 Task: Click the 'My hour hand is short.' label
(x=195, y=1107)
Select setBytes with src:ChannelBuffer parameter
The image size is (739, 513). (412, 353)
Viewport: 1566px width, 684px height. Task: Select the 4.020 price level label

——————

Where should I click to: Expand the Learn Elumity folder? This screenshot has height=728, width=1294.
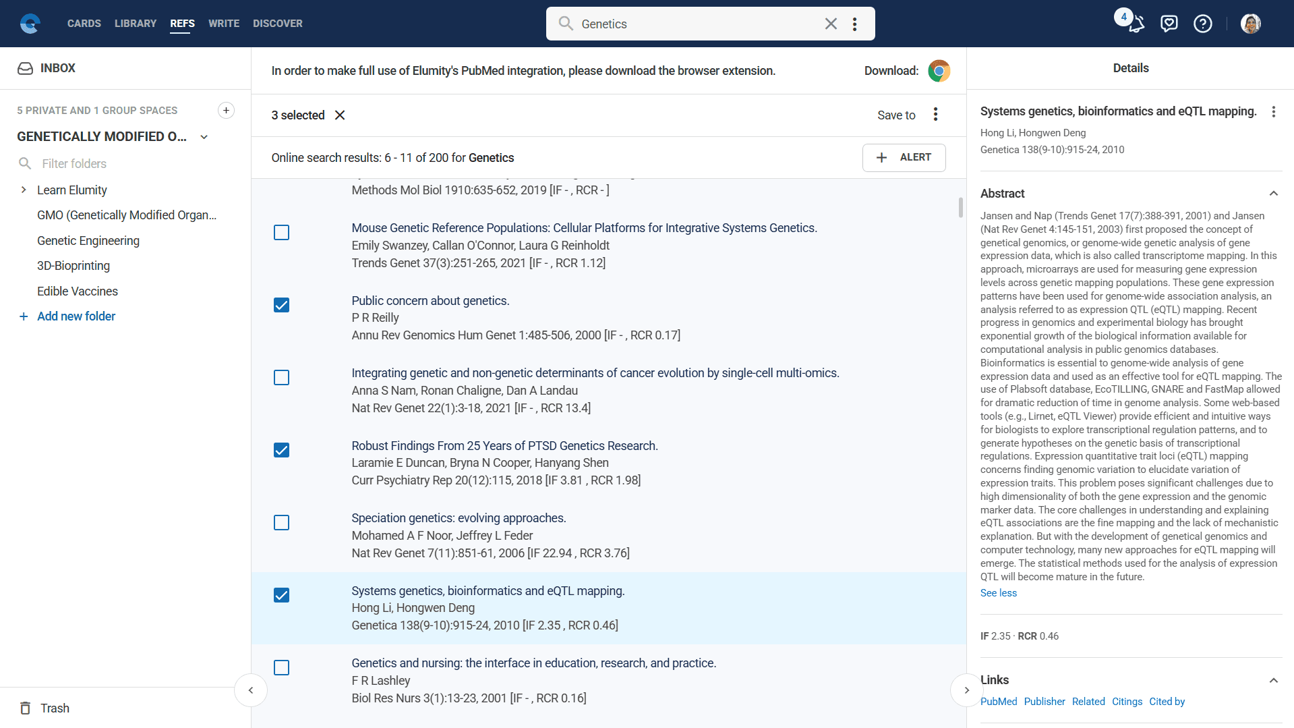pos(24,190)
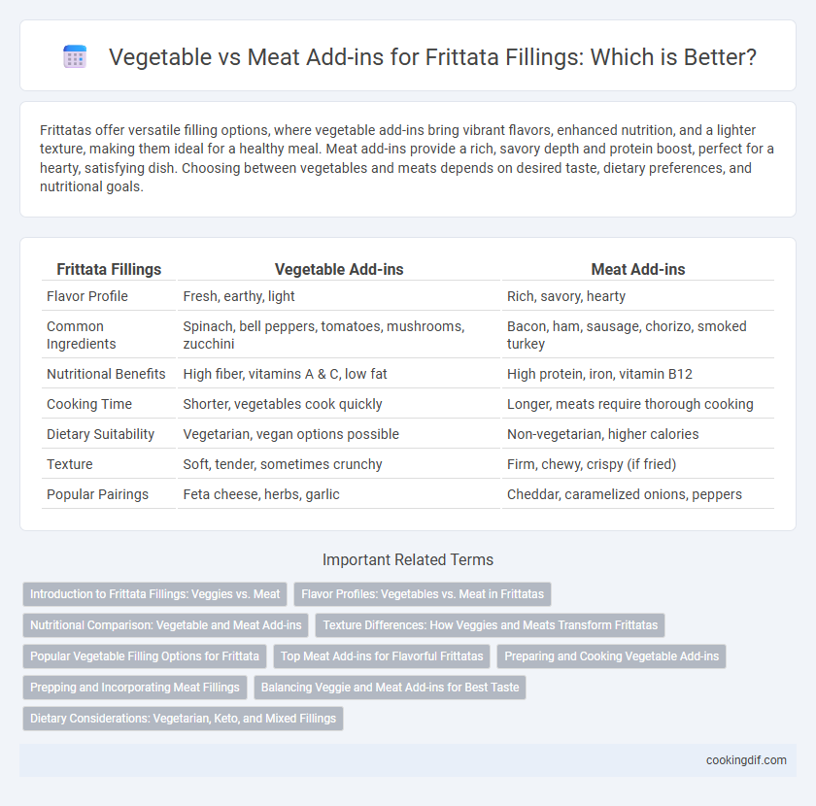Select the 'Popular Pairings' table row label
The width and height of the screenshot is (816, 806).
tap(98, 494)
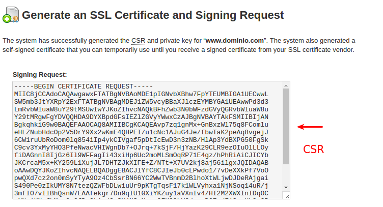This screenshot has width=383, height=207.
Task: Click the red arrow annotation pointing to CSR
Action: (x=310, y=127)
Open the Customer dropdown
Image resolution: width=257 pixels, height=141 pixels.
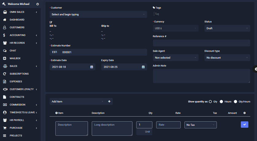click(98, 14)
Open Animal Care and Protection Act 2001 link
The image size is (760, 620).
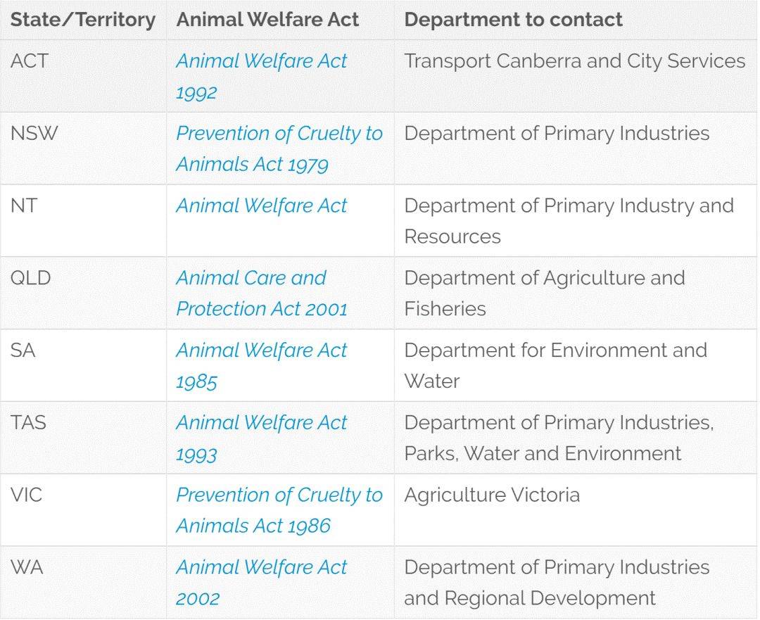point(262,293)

——————

▶ Assignment: Whatever else the listing above holds, retype exactly only the lines from the one containing "Task: Click the 'My" to the one containing "Viewport: 1566px width, 684px", both ends kept.

▶ Output below:
 Task: Click the 'My hour hand is short.' label
(x=195, y=1107)
Select setBytes with src:ChannelBuffer parameter
The image size is (739, 513). (412, 353)
Viewport: 1566px width, 684px height. Task: Select the 4.020 price level label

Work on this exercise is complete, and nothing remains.